Thank you to our Sponsor, Starion Energy.
On November 9, 2016, the Connecticut Power and Energy Society (CPES) heard from representatives of state government, the state’s largest electric distribution company, and the state’s largest electric generator on how Connecticut can address its ambitious greenhouse gas (GHG) reduction goals. Panelists included:
- Keri Enright-Kato, Director, Office of Climate Change, Technology & Research, Bureau of Energy and Technology Policy, Connecticut Department of Energy and Environmental Protection (DEEP)
- Tracy A. Gionfriddo, Senior Environmental Specialist, Environmental Compliance and Performance, Eversource Energy
- Kevin Hennessy, Director, State Policy – New England, Dominion Resources
Keri Enright-Kato of DEEP discussed Connecticut’s efforts to combat climate change and reviewed the state’s GHG reduction goals found in the Global Warming Solution Act. Adopted by the General Assembly in 2008, the Global Warming Solutions Act sets forth the following GHG emission reduction requirements: (1) reduce GHG emissions to 10% below 1990 levels by January 2020; and (2) reduce GHG emissions to 80% below 2001 levels by January 2050. Enright-Kato reviewed the two accounting methods for measuring GHG emissions, including the generation-based approach and the consumption-based approach. The generation-based approach measures emissions from electric generating facilities in Connecticut while the consumption-based approach measures GHG emissions based on Connecticut’s share of electricity consumption in the region. Enright-Kato stated that transformational change would be needed to meet the state’s long-term GHG reduction goals and highlighted the work of the Governor’s Council on Climate Change (GC3) in achieving those goals. Created on Earth Day in 2015, GC3 is tasked with examining the effectiveness of existing policies and regulations designed to reduce GHG emissions and identify new strategies to meet the state’s GHG reduction target of 80% below 2001 levels by 2050.
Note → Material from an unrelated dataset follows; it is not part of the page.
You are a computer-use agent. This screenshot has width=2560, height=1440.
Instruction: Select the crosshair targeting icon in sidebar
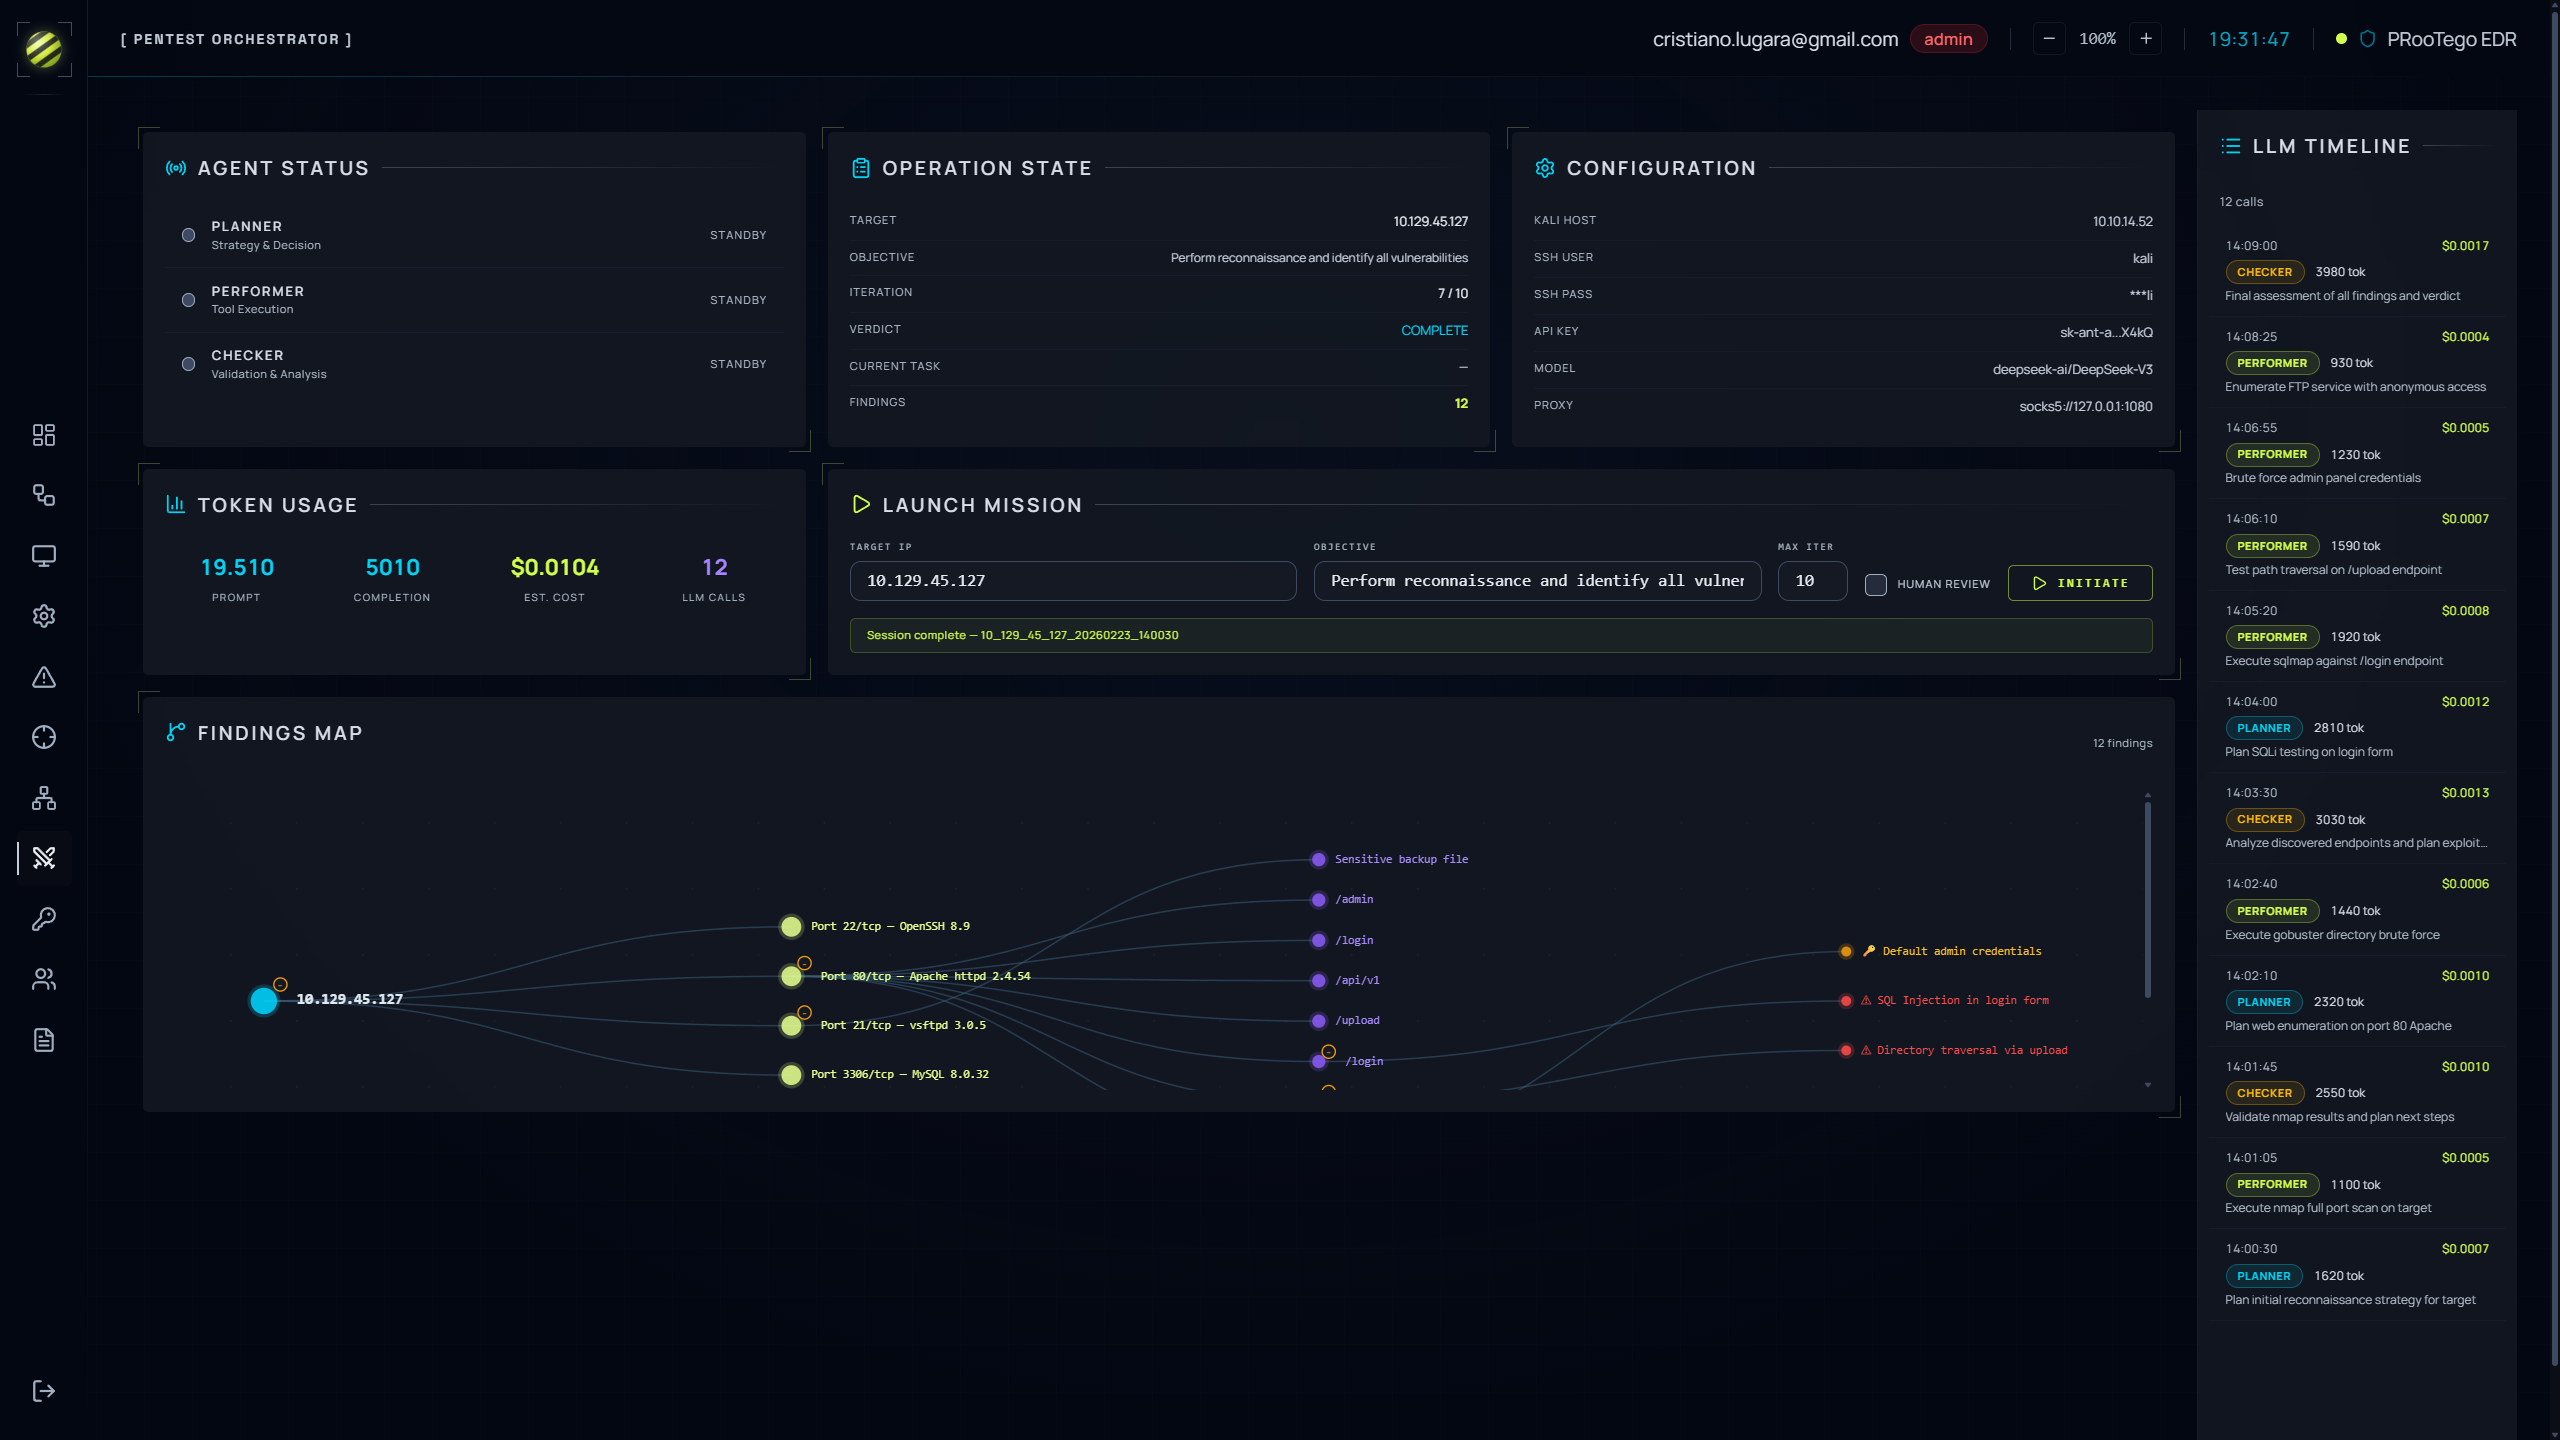point(44,737)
Tracy Gionfriddo of Eversource discussed her company’s efforts to reduce GHG emissions across the New England region. Compared to its peers, Gionfriddo explained, Eversource has a small carbon footprint as an electric and gas delivery company. For that reason, Gionfriddo noted, Eversource began looking for ways to facilitate the reduction of GHG emissions beyond its own company footprint. Gionfriddo stated that Eversource has focused on programs that reduce the region’s carbon intensity, including energy-efficiency programs and renewable energy programs. Gionfriddo also mentioned Eversource’s efforts to bring additional supplies of carbon-free hydropower down from Eastern Canada to New England load centers through electric transmission infrastructure.
Kevin Hennessy of Dominion discussed the role of nuclear power in achieving the state’s and region’s GHG reduction goals. Dominion owns Millstone Nuclear Power Station, located in Waterford, Connecticut, one of three remaining nuclear facilities in New England. The other two facilities are Pilgrim Nuclear Power Station, located in Plymouth, Massachusetts, and Seabrook Nuclear Power Station, located in Seabrook, New Hampshire. Pilgrim Station has decided to retire its unit as of June 1, 2019. Hennessy discussed the market pressures facing nuclear units in New England, including the region’s flattening electricity demand and the prolific supply of low-cost shale gas putting downward pressure on wholesale electricity prices. Accounting for 90% of Connecticut’s carbon-free power and 40% of the region’s carbon-free power in 2015, Hennessy stressed that existing nuclear power is critical to Connecticut achieving its carbon reduction goals.